Mariana Bento1,2, Justin Park2,3, and Richard Frayne1
1Radiology and Clinical Neuroscience, Hotchkiss Brain Institute, University of Calgary, Calgary, AB, Canada, 2Calgary Image Processing and Analysis Centre, Foothills Medical Centre, Calgary, AB, Canada, 3Mechanical Engineering, University of Calgary, Calgary, AB, Canada
Synopsis
Multi-centre heterogeneous
imaging datasets are frequently required to develop image-based
computer-aided diagnosis and treatment monitoring tools. However,
these datasets may present large underlying variability, potentially
impacting the performance of the developed tools. Here, as a
proof-of-concept, we propose a machine learning method to study scan
variability related to the scanner vendor and magnetic field strength
in brain MR images from two cohorts of healthy subjects. Our model
has high accuracy rates (>92%), confirming the presence of scan
variability in heterogeneous, multi-centre datasets. This model may
be further incorporated into automated diagnostic tools, potentially
allowing more reliable and robust results.
Introduction
Magnetic resonance (MR) imaging
is a commonly used diagnostic imaging modality.1
The advent of multi-center studies has resulted in additional
challenges related to data volume and variability, particularly when
acquiring images across research facilities.2
Reliable computer-aided diagnosis (CAD) tools that successfully
generalize to multi-center data3,4,5
are more likely to be adopted in broader clinical and research
environments. The problem with using heterogeneous datasets is that
these images have inherent but unwanted scan variability
characteristics that may influence decision making, resulting in
undesirable outcomes. Our goal is to develop a machine learning
classifier to study scan variability.

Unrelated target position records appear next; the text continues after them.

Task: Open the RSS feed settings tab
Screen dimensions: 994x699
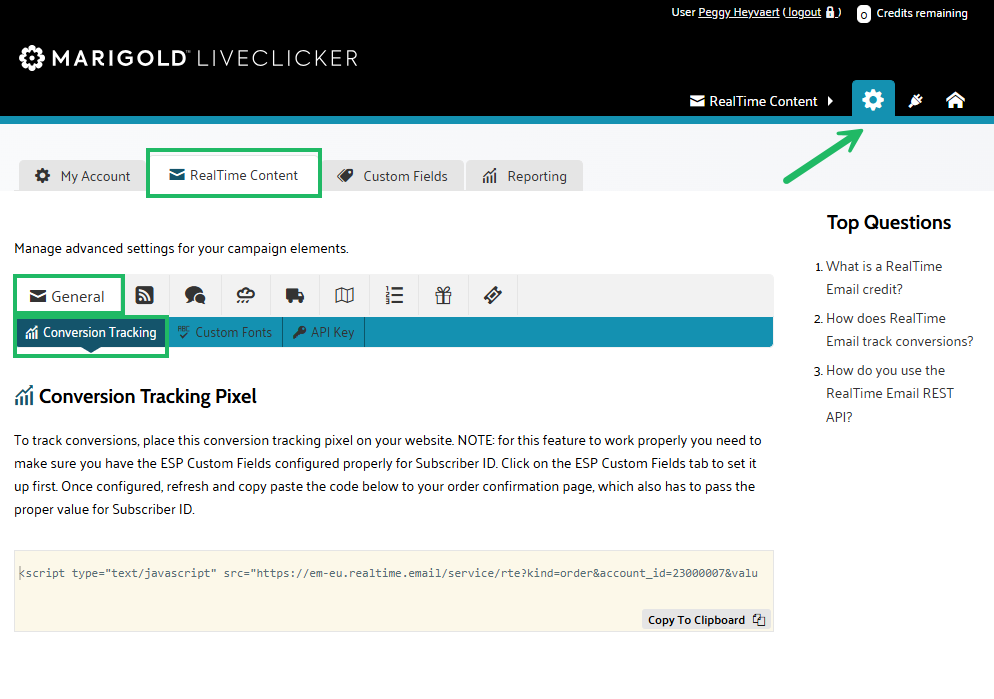Action: point(145,295)
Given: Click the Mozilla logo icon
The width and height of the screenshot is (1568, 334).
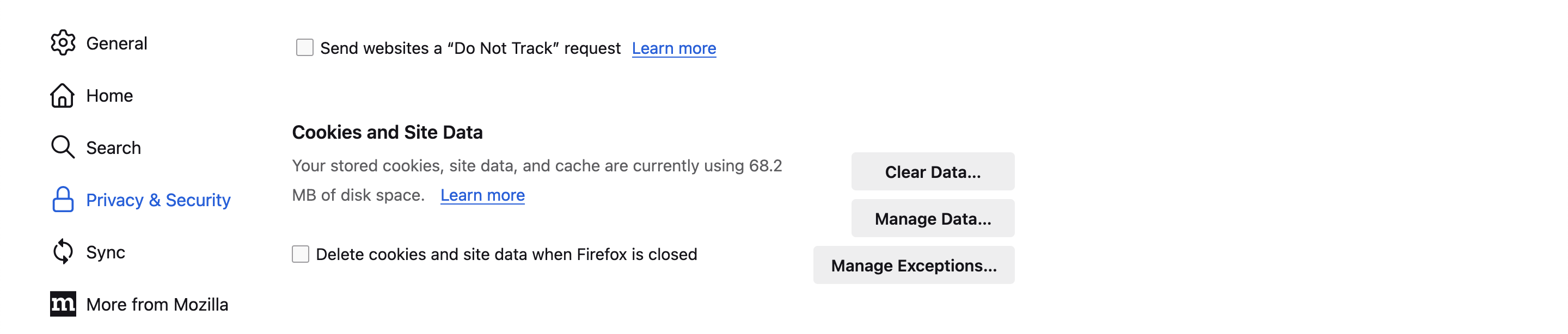Looking at the screenshot, I should coord(63,304).
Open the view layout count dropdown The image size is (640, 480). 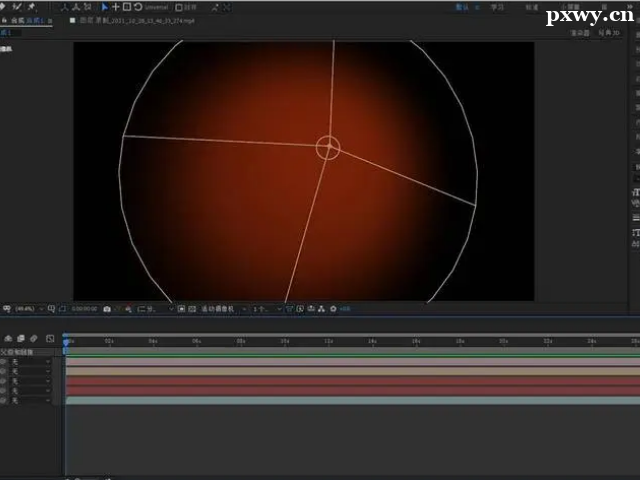point(262,309)
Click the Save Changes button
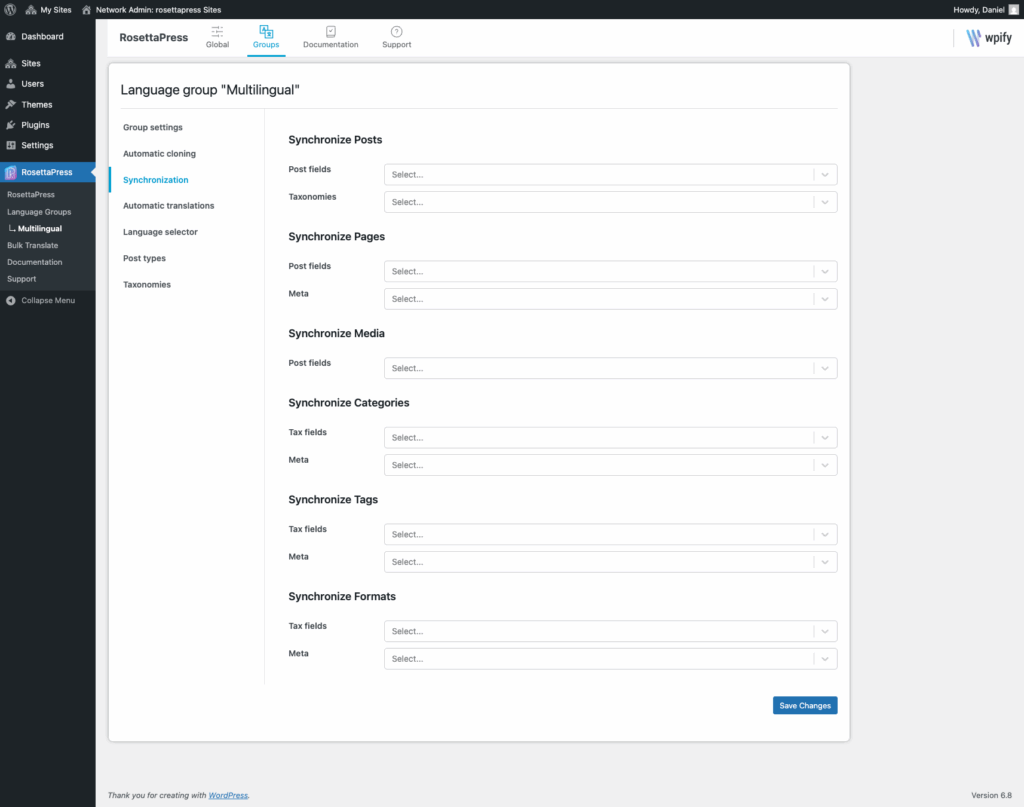Image resolution: width=1024 pixels, height=807 pixels. [804, 705]
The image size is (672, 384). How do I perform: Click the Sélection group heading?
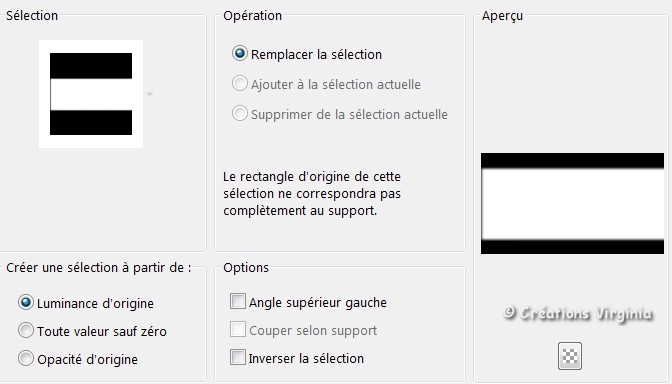coord(32,15)
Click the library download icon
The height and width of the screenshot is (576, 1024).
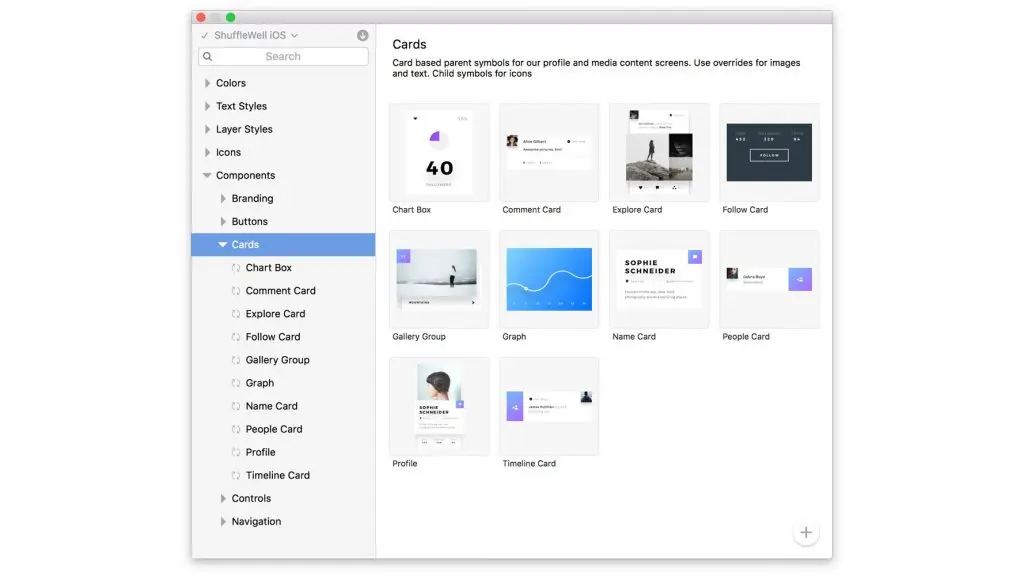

As a demonstration concept, we
chose to classify vendor and field strength from a cohort of heterogeneous brain MR images.5,6
Our study analyzes the inherent image variation and potential
differences between these classes; it does not identify the vendor
and field strength from metadata tags. Extended versions of the
developed model can be included in future CAD tools to enhance the
robustness of results across multiple datasets. Our model may also
facilitate several other applications, including longitudinal studies
in which the scanner or protocol may change over time;
quality control methods to verify acquisition protocol compliance; image data curation by completing
missing or correcting metadata; and enabling image retrieval tasks.Data and Methods
We developed a classification
model to distinguish data based on vendor (General Electric, Philips,
and Siemens) and magnetic field strength (1.5 T and 3 T). Our
model was a six-class convolution neural network. It was developed
using a combination of two publicly available MR brain datasets:
Calgary-Campinas-359 (CC-359 –
sites.google.com/view/calgary-campinas-dataset/home)7
and Alzheimer’s Disease Neuroimaging Initiative (ADNI -
adni.loni.usc.edu).8
Each class (a permutation of vendor and field strength) had
approximately has 100 volumetric T1-weighted images in a total of 599
healthy controls (Fig 1).
These
images were randomly split into training/validation (80% of total
samples) and testing (20% of total samples), preserving the class
balance. Pre-processing consisted of: 1) extracting the three
consecutive two-dimensional sagittal slices at the center of the
image volume, 2) resizing the images to 256x256,
and 3) applying min-max intensity normalization (intensity values
scaled to 0 to 1). Our model included three hidden layers, used
categorical cross-entropy as loss function and employed the Adam
optimizer.9,10
The model used
softmax as the activation function to output the probability of each
vendor-field strength permutation (Fig 2).Results
The
performance was first evaluated in the training and validation phase
(Fig 3). We achieved an accuracy rate of 92% over the previously
unseen testing set. There
were misclassified samples related to
the vendor only (4%),
the magnetic field only (2%)
or
both vendor and magnetic field strength (2%).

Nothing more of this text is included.